Tua itu pasti, tapi jangan pikun

Saat melewati usia setengah abad dua setengah tahun lalu hampir tiada berasa. Perputaran roda-roda mesin waktu seakan semakin cepat saja. Tau-tau jadi tua.

Jika melihat wajah di cermin seakan tidak berubah, perasaan masih mirip seperti di masa kecil dulu. Cermin pasti jujur, menampakkan gurat-gurat kasepuhan di wajah saya, hanya perasaan ini saja yang suka membohongi diri: masih muda.

Arkian, naik tangga sepuluh langkah saja nafas sudah saling memburu, pun melangkah mulai diseret bahkan ada beda tinggi pada lantai kaki saya terantuk. Itu tanda-tanda tua. Pandangan tak setajam mata elang lagi. Ketinggalan kacamata baca tak bisa lagi mengeja kata apalagi kalimat. Itu tanda-tanda tua.

Balsem dan obat masuk angin jadi santapan sehari-hari. Atau jika sedang buka-buka toko online, yang dicari tak jauh-jauh dari perkara mengobati kolesterol, asam urat atau gula. Tanda-tanda tua mana lagi yang kau dustakan?

***

Terminal 3 CGK, kemarin siang.

Urusan check-in kelar sudah. Waktu itu saya membawa koper-kabin, back pack dan tas selempang. Saat akan melewati pemeriksaan di alat pemindai, semua barang bawaan saya masukkan ke pemindai sementara saya melewati metal detector. Saya segera menuju konter pemeriksaan imigrasi.

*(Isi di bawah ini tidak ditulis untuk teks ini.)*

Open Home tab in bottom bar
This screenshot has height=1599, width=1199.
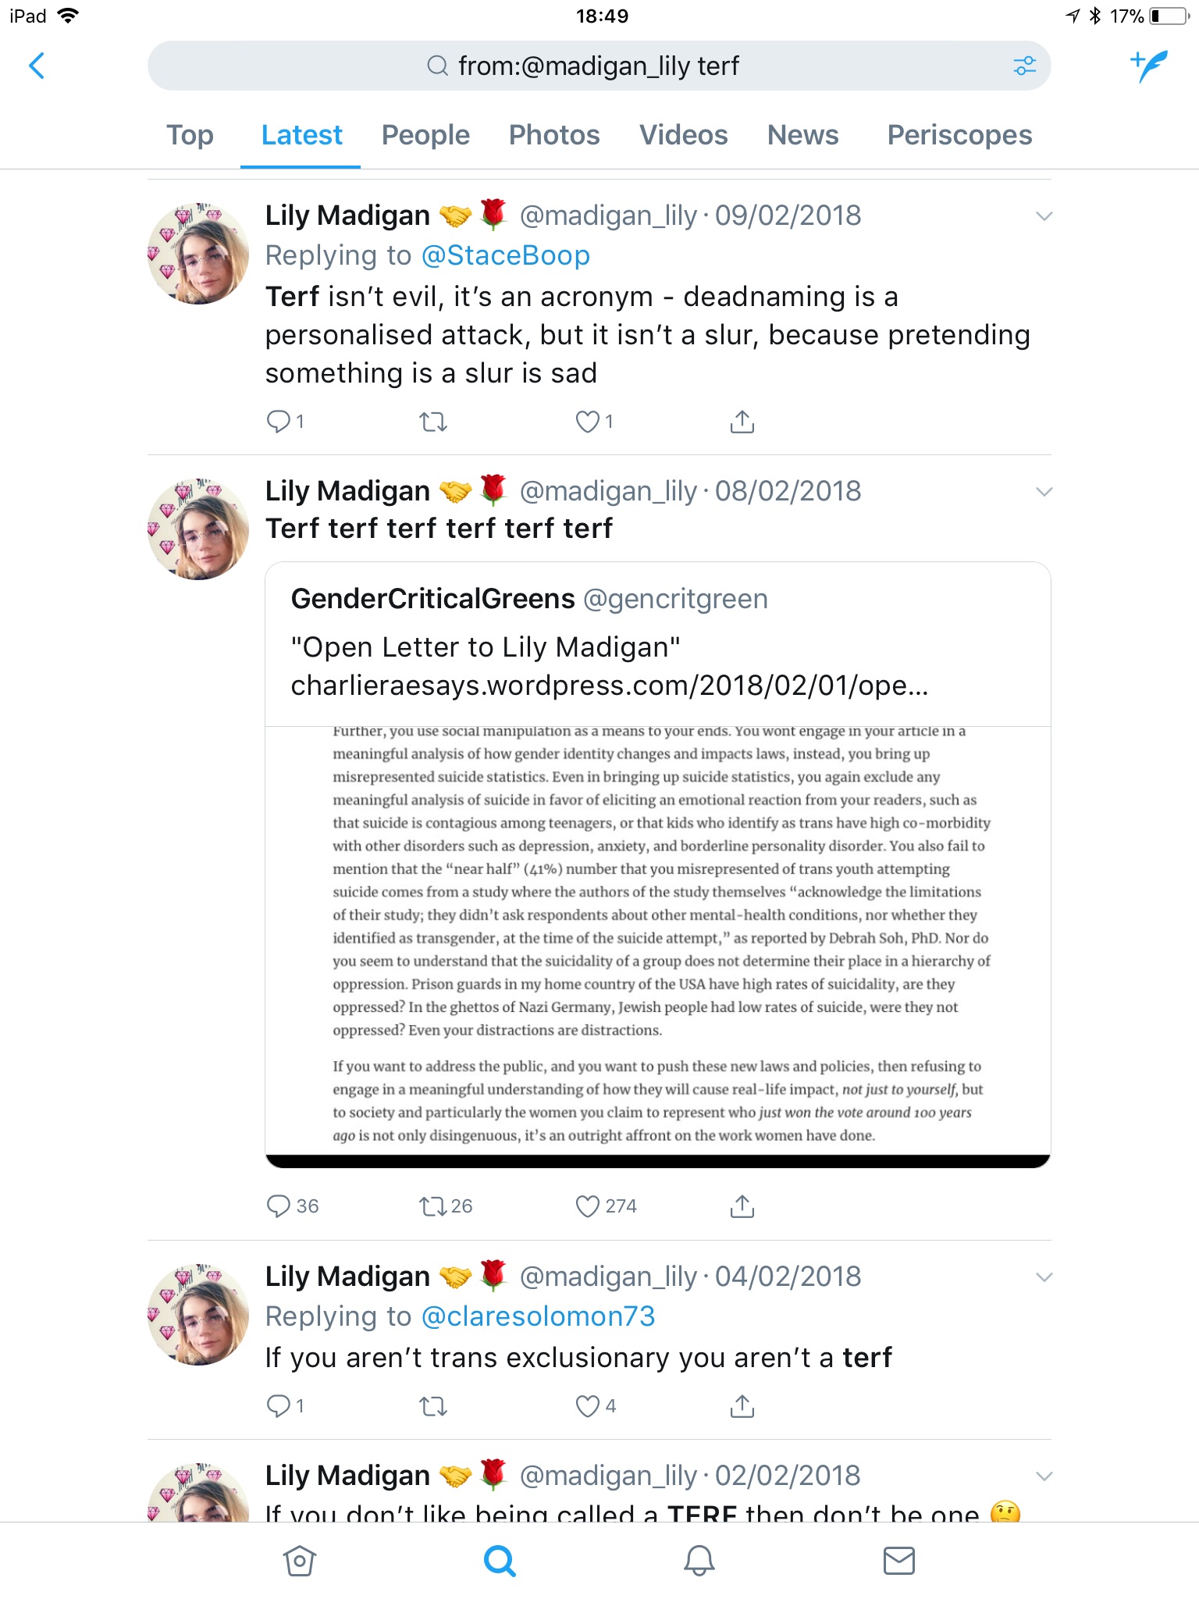[x=300, y=1561]
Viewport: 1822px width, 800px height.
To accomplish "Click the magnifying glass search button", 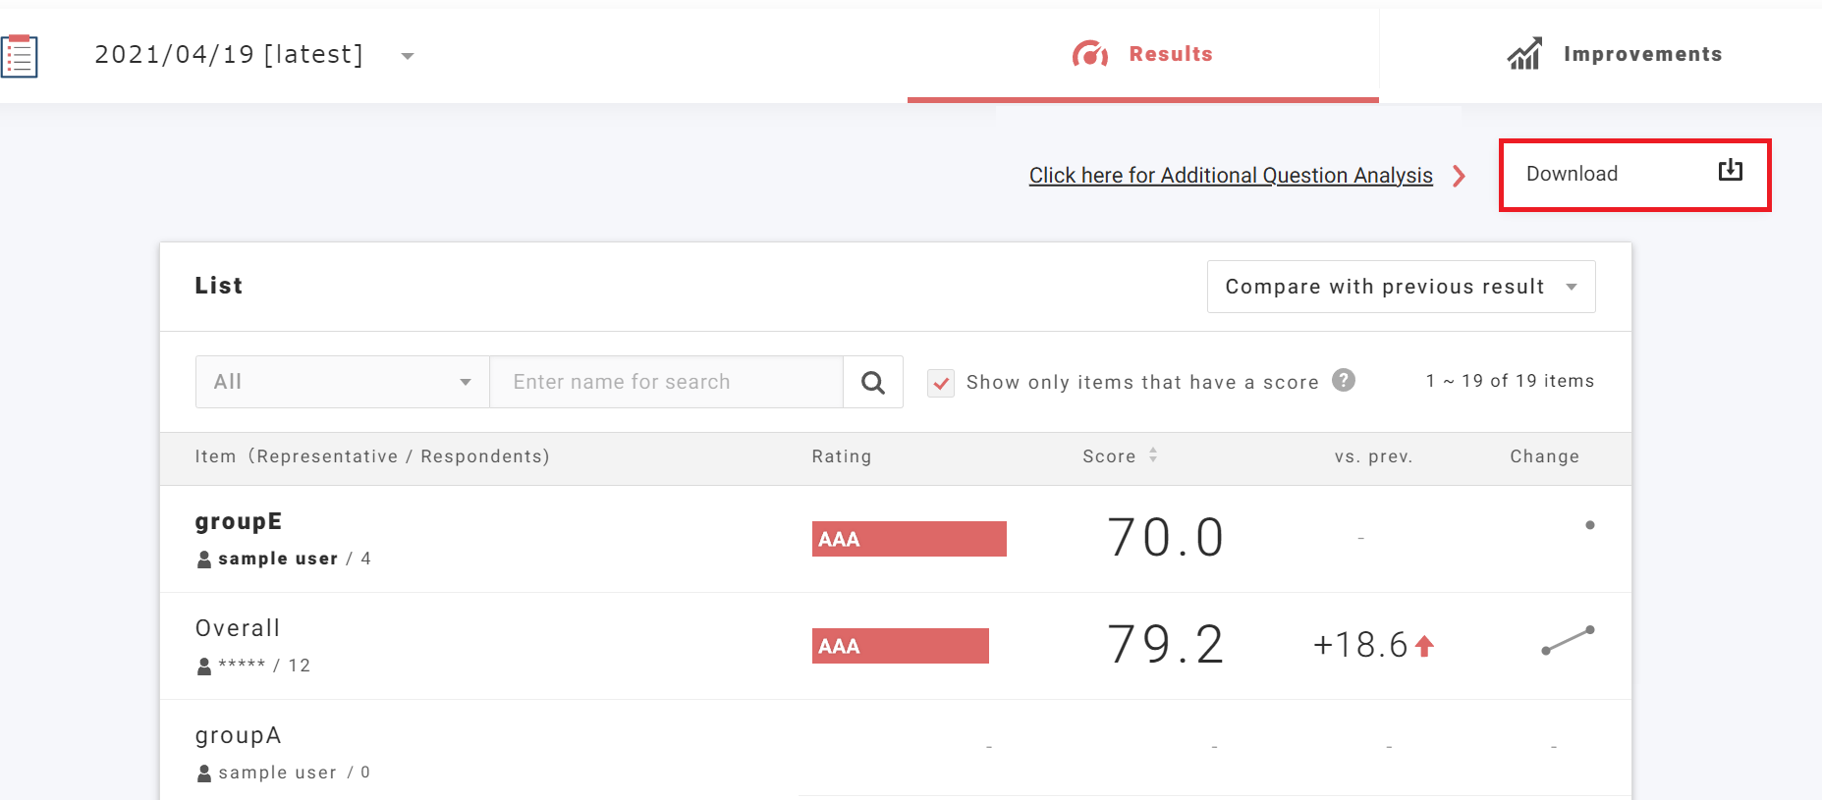I will (872, 382).
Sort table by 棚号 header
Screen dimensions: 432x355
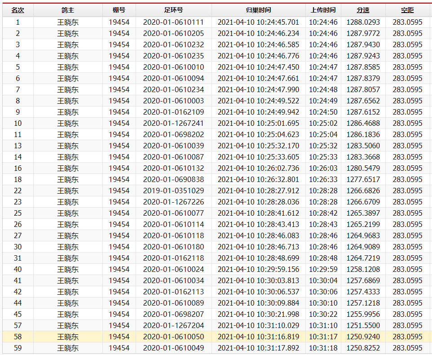pos(119,10)
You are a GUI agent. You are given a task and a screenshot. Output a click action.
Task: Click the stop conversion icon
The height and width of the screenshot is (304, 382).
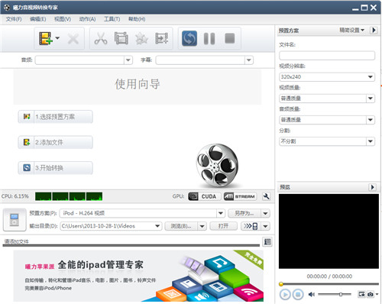[230, 38]
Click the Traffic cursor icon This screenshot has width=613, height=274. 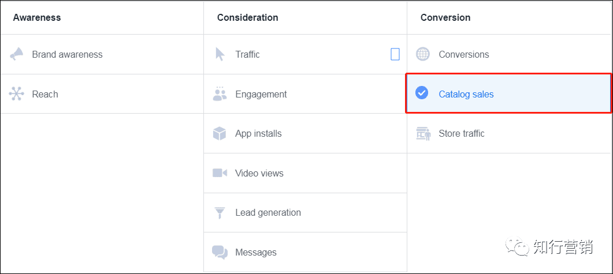(x=220, y=54)
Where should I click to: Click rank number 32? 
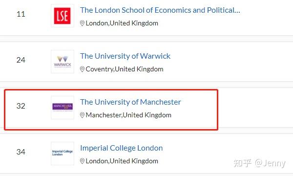click(21, 106)

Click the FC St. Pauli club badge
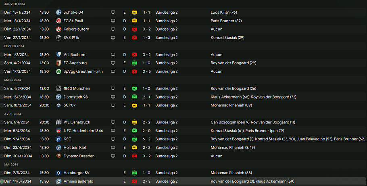point(59,21)
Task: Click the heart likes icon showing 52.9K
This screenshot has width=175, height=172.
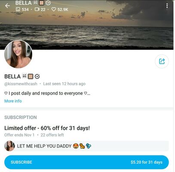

Karena malamnya kurang tidur saya melangkah dengan sedikit gontai menuju ruang tunggu. Baru duduk sekian menit, saya tersadar kalau back pack tidak terbawa!

Di mana gerangan? Waktu boarding 50 menit lagi. Saya bergegas ke konter imigrasi, tak ada barang yang saya cari. Pencarian mesti ke bagian pemindai barang bawaan penumpang. Aduhai, bagaimana cara keluar dari pintu imigrasi?

Saya menghampiri petugas dan mengatakan kalau barang saya ada yang tertinggal. Petugas tersebut menahan paspor saya, tetapi memberikan tiket saya. Sampai di ruang pemindai saya lihat back pack saya ada di sana, terkumpul dengan beberapa barang lain (rupanya tak hanya saya yang tertinggal).

Saya mengatakan kepada petugas di sana kalau back pack tertinggal.

“Barangnya yang mana pak?”

“Yang warna hitam itu, pak.”

“Apa isinya?”

“Pakaian dan alat mandi.”

“Ada yang lain?”

“Sajadah.”

“Ada yang spesifik lagi?”

Jamu Tolak Angin Sido Muncul”.

Petugas pun membuka tas ransel saya itu. Belum juga ia mengobok-obok lebih dalam lagi, bungkus jamu warna kuning kebanggaan saya nonggol dari balik lipatan kaos. Tanpa banyak bicara ia mempersilakan saya membawa tas tersebut.

Saya segera membawa back pack saya menuju ruang tunggu. Dan tidak lama kemudian terdengar panggilan boarding.